## PROBLEM DETAILS
Reproduce each of the following lines verbatim, in the same order.

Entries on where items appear
____
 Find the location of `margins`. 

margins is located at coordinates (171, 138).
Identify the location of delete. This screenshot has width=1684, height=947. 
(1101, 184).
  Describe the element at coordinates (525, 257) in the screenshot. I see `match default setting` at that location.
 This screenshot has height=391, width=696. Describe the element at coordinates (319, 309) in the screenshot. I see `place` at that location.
____
## OUTPUT FOR THIS EXERCISE
 Find the location of `margins`. 

margins is located at coordinates (171, 138).
Identify the location of delete. This screenshot has width=1684, height=947. 
(1101, 184).
  Describe the element at coordinates (525, 257) in the screenshot. I see `match default setting` at that location.
 This screenshot has height=391, width=696. Describe the element at coordinates (319, 309) in the screenshot. I see `place` at that location.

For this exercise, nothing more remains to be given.